In-Office Procedures
For moderate to severe meibomian gland dysfunction, in-office thermal treatments can be effective. Thermal pulsation devices apply controlled heat directly to the inner eyelid to melt thickened oil blocking the glands, followed by gentle expression to clear the obstruction.
Intense pulsed light (IPL) therapy, originally developed for skin conditions, has gained traction for OSD. It works through several mechanisms: triggering anti-inflammatory processes, closing off abnormal blood vessels along the eyelid margin, reducing bacterial load, and controlling Demodex mite populations that contribute to lid inflammation. Radiofrequency (RF) treatment, sometimes combined with IPL, uses electromagnetic energy to generate sustained heat in the tissue surrounding the meibomian glands, raising the temperature to around 40 to 41 degrees Celsius. This liquefies thickened oil more effectively than brief pulses of heat can. In one study of combined RF, IPL, and gland expression, patients saw symptom scores drop by roughly 61% and clinical signs of gland blockage improve by 69%.
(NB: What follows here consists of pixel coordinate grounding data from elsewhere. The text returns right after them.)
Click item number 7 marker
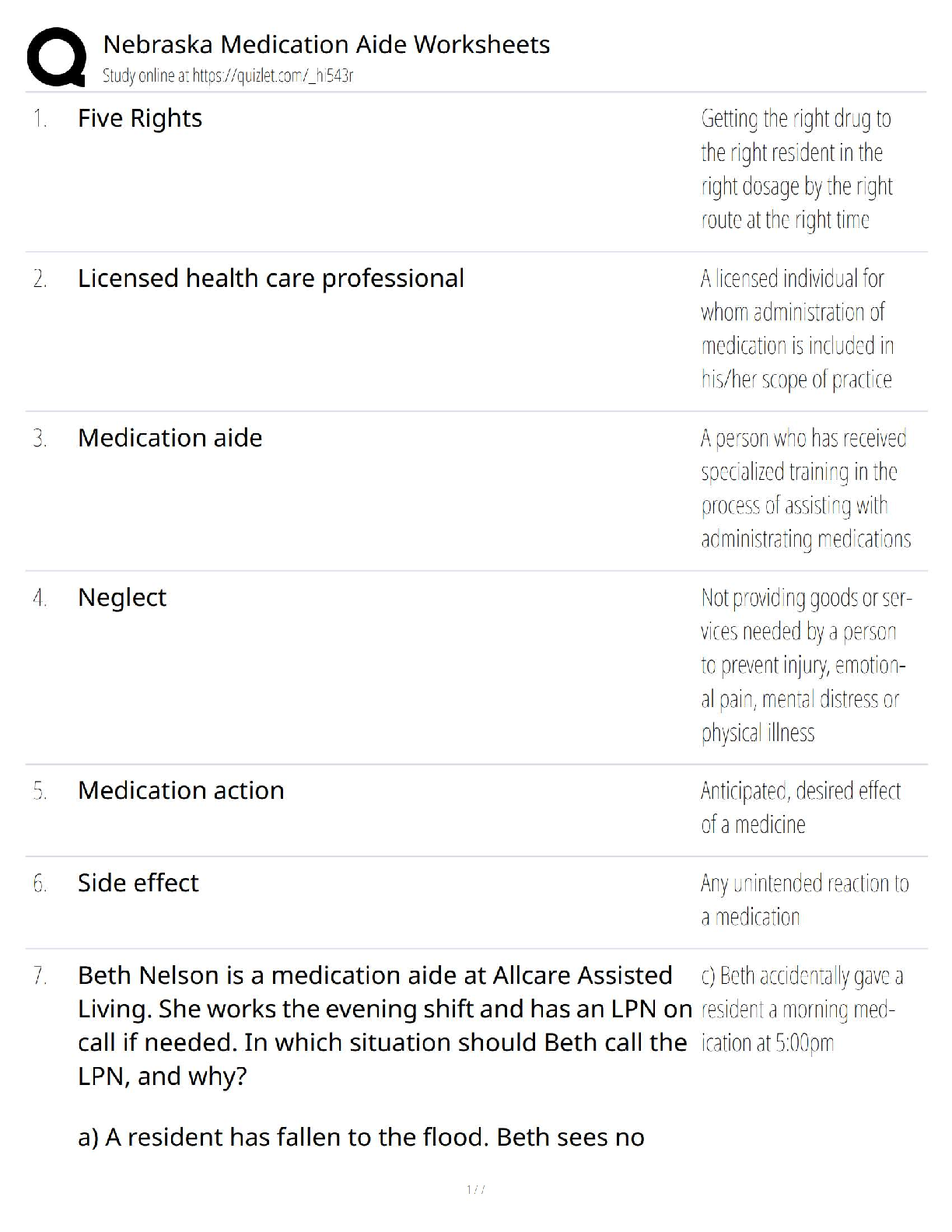pyautogui.click(x=40, y=975)

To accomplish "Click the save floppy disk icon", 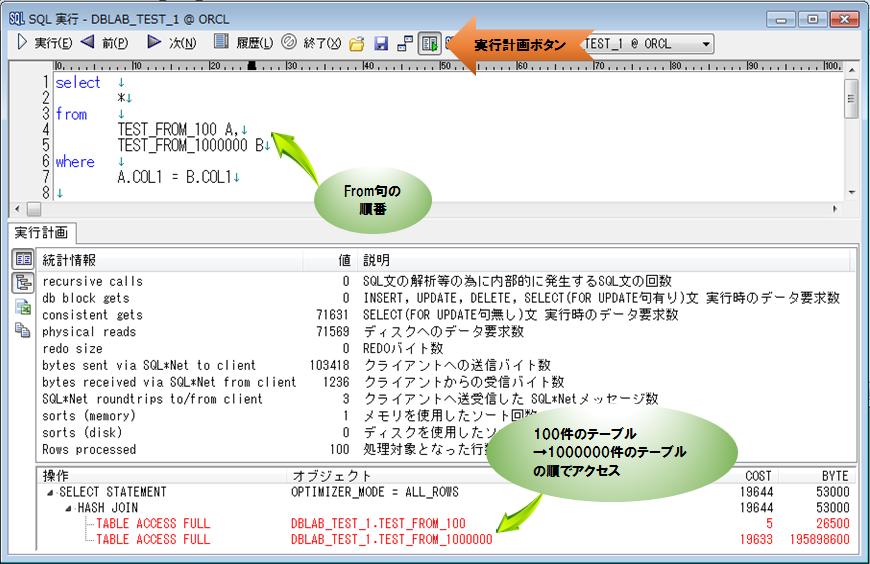I will pyautogui.click(x=381, y=44).
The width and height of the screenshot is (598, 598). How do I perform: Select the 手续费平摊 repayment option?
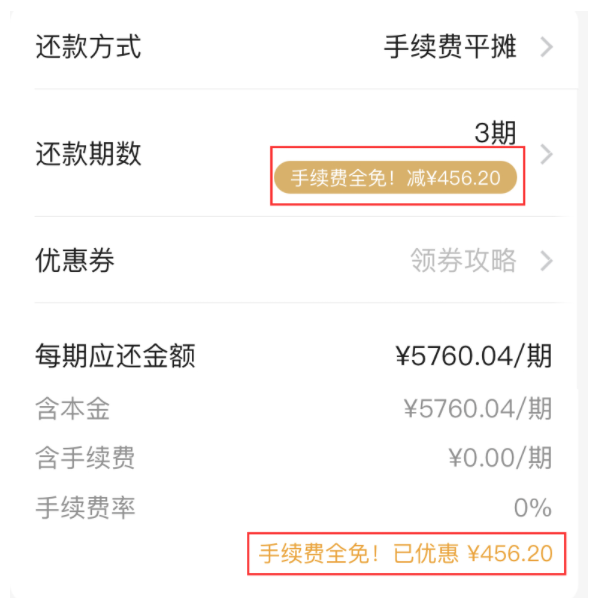coord(450,47)
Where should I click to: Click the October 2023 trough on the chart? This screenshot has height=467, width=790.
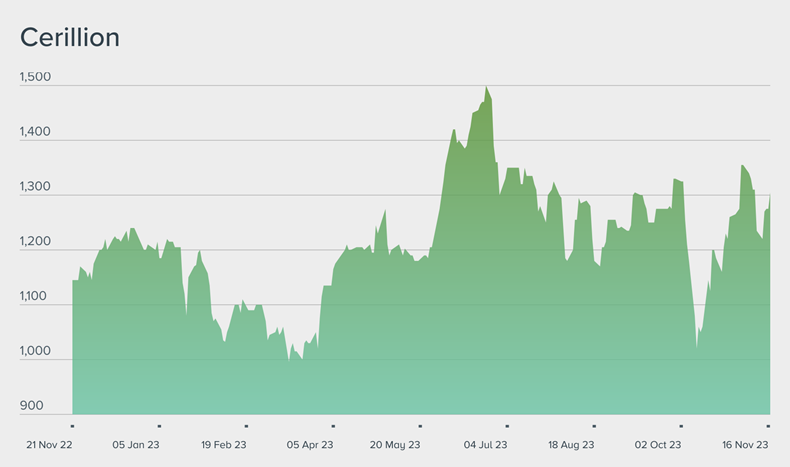tap(697, 347)
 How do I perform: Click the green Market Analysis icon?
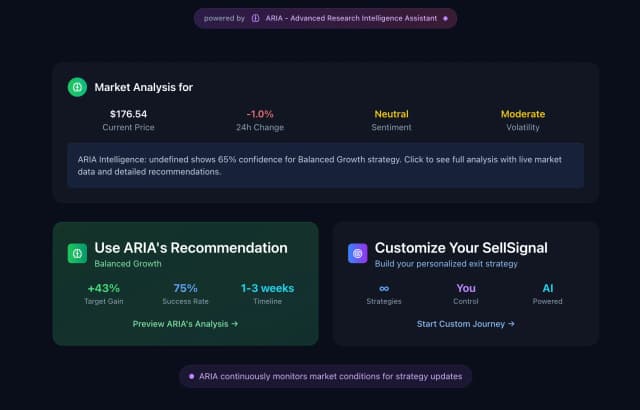77,87
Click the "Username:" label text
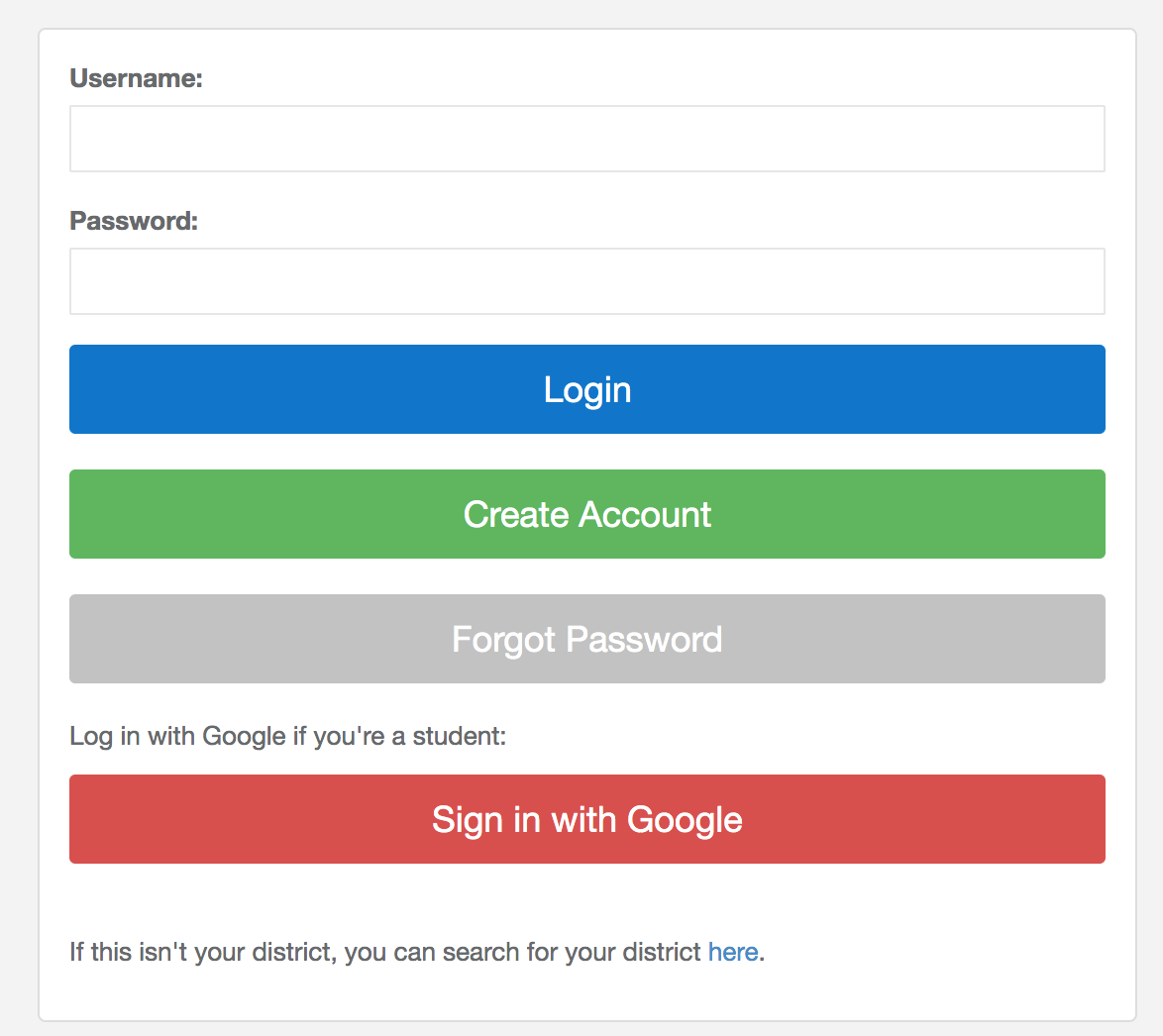The height and width of the screenshot is (1036, 1163). pos(136,78)

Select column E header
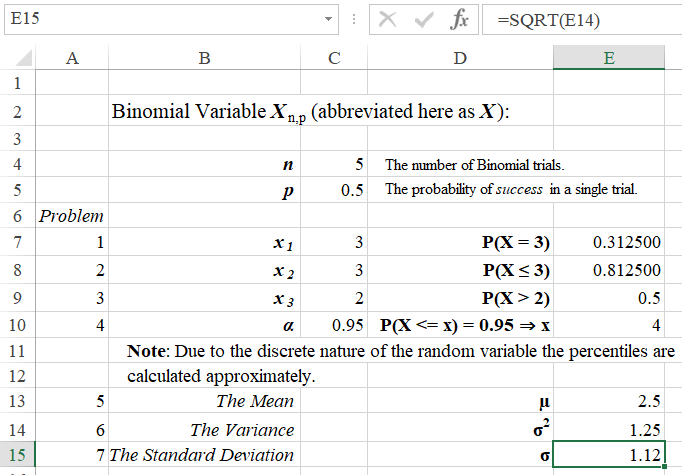(x=608, y=59)
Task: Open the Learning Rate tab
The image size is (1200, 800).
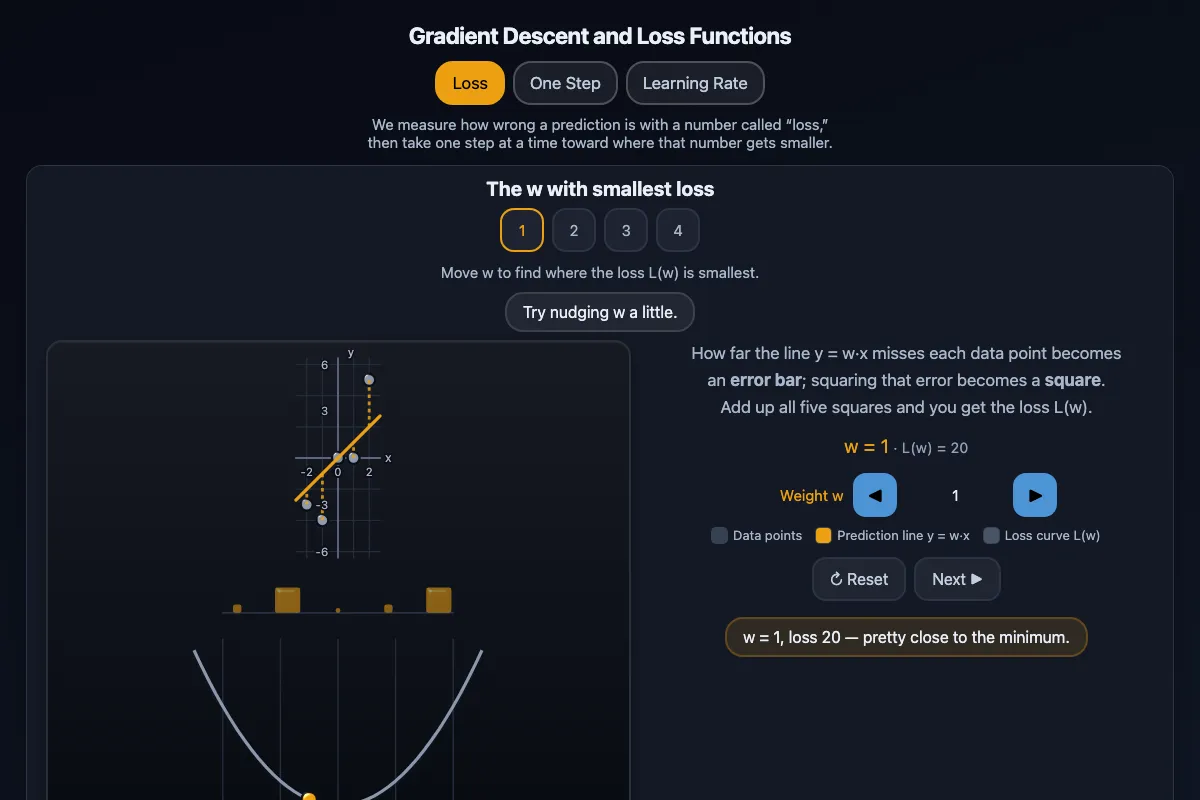Action: (695, 83)
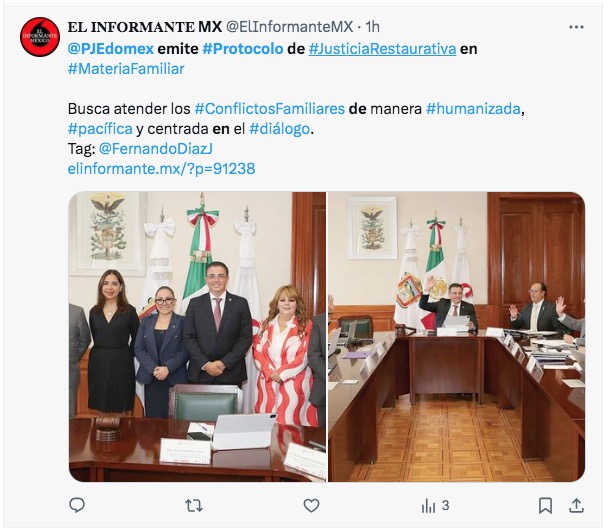The width and height of the screenshot is (608, 528).
Task: Open the elinformante.mx/?p=91238 link
Action: [x=161, y=169]
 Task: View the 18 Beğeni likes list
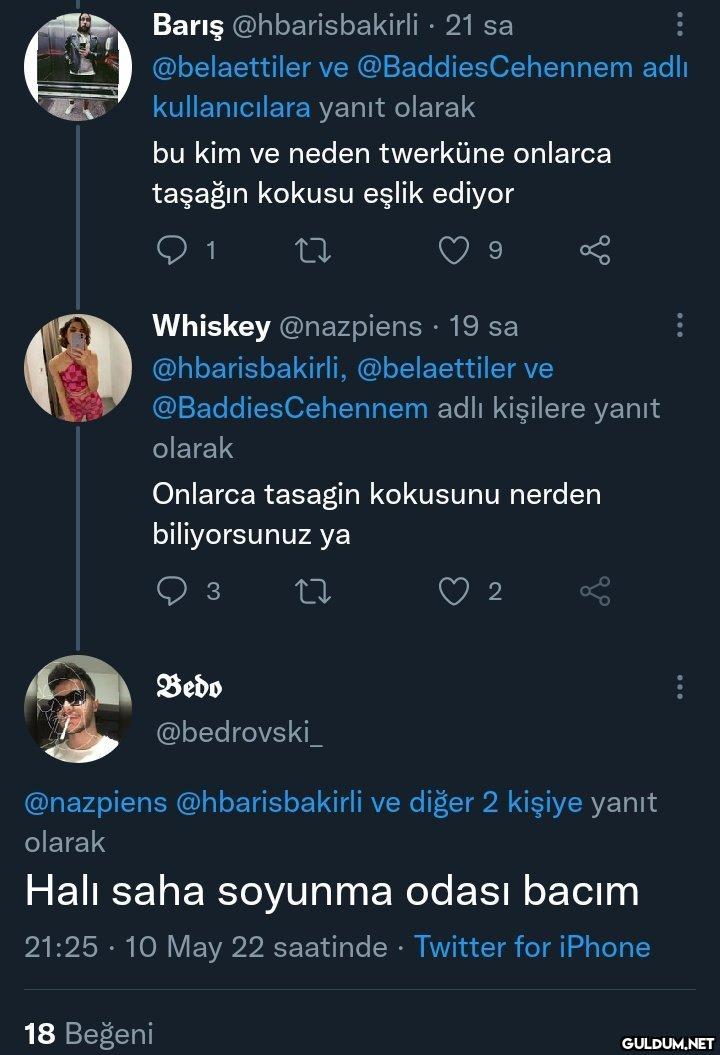point(89,1033)
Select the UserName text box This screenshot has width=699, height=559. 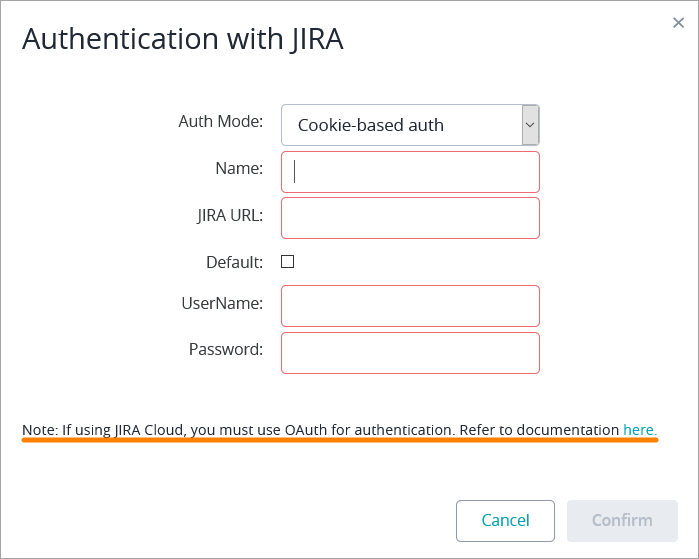(x=410, y=306)
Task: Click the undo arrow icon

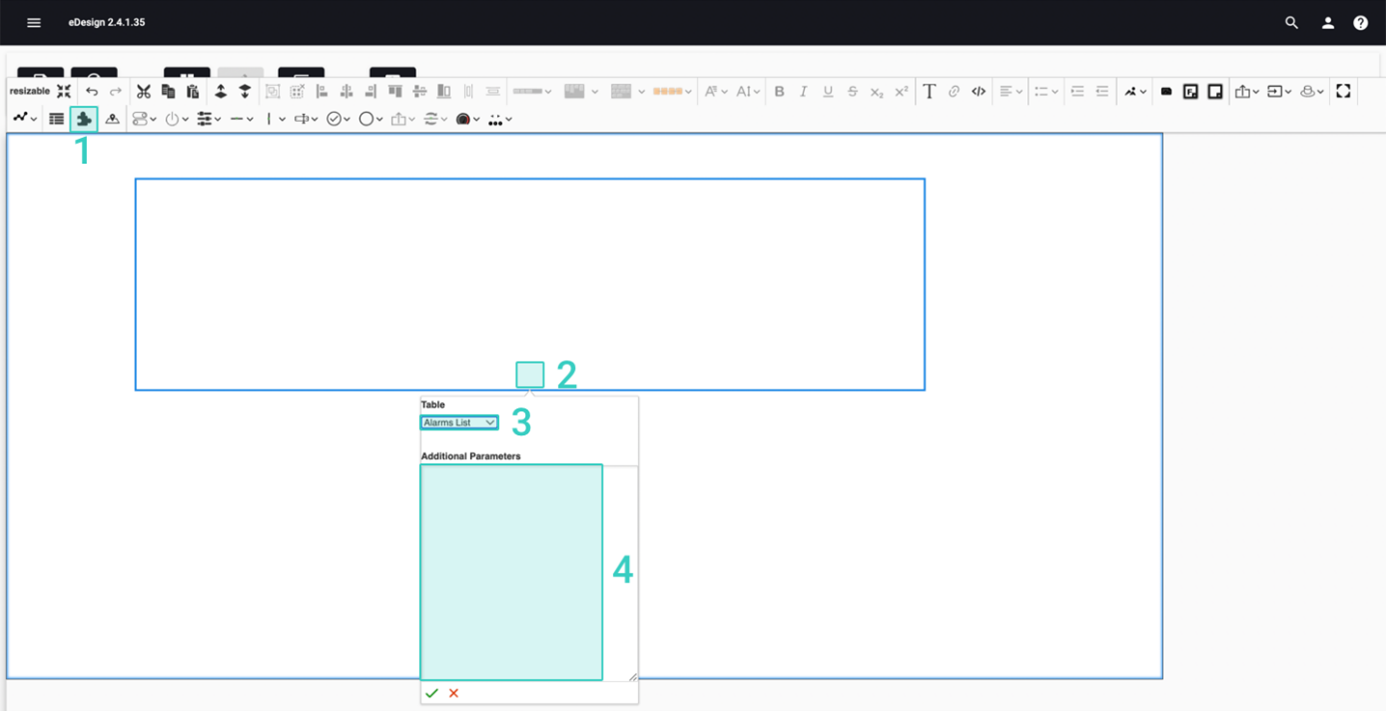Action: tap(92, 91)
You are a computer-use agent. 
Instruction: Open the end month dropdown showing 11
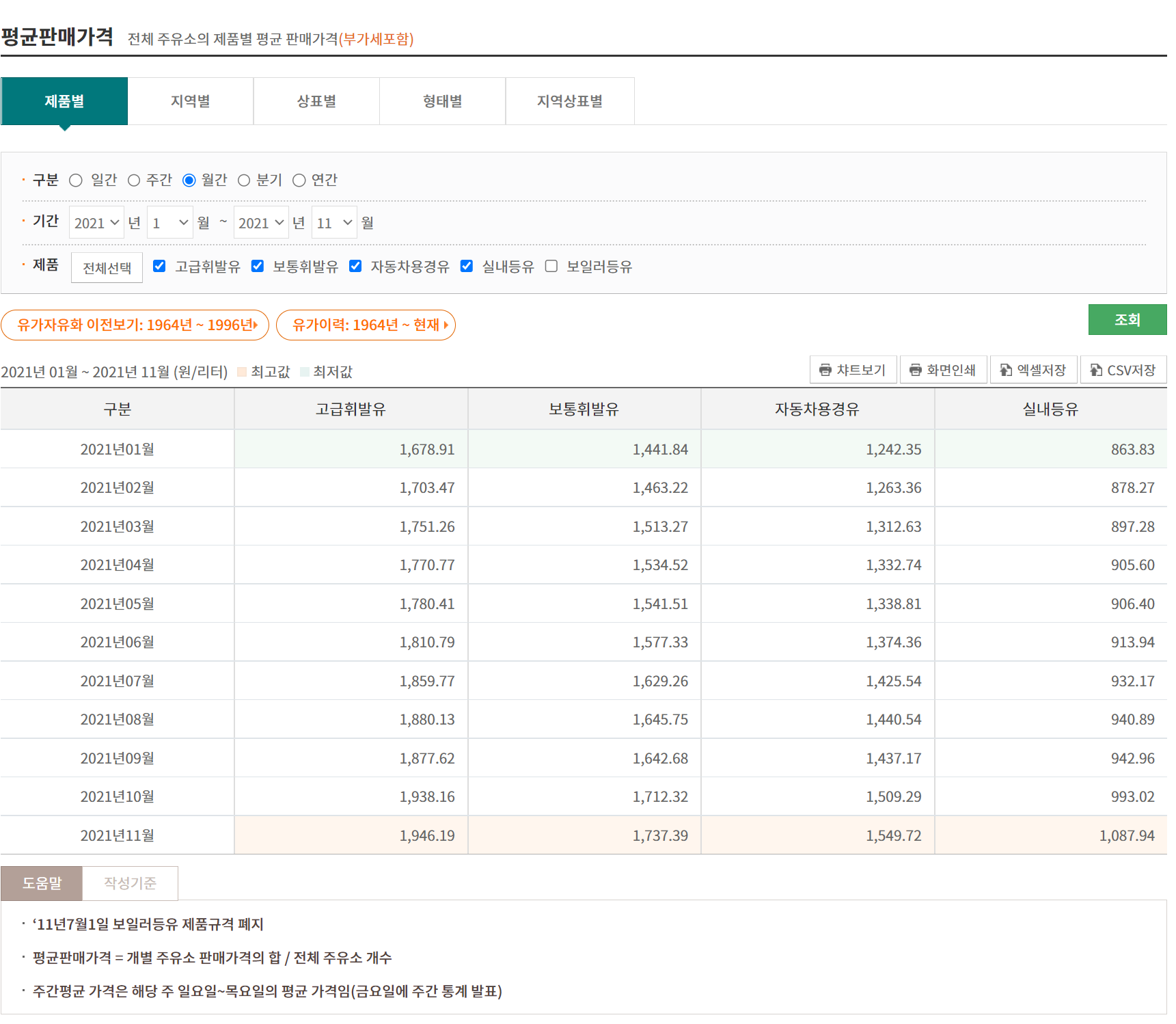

What Happens Without Treatment
Left unmanaged, chronic OSD does more than cause discomfort. Persistent inflammation and a compromised tear film weaken the cornea’s natural defenses against infection. A damaged ocular surface is more vulnerable to bacterial, fungal, and viral keratitis, all of which can cause corneal ulceration, scarring, and significant vision loss. Herpes simplex virus infection of the cornea remains a leading cause of one-sided infectious blindness worldwide. Fungal keratitis can penetrate deep into the corneal tissue, and if treatment is delayed, perforation of the cornea becomes possible, sometimes requiring a corneal transplant or, in the worst cases, resulting in loss of the eye.
Even without infection, chronic surface damage leads to progressive corneal irregularity. Over time, this creates persistent blurry vision that doesn’t correct well with glasses. The inflammatory cycle also causes cumulative loss of goblet cells, which further destabilizes the tear film and makes the condition harder to reverse the longer it goes untreated. Early and consistent management makes a meaningful difference in long-term outcomes.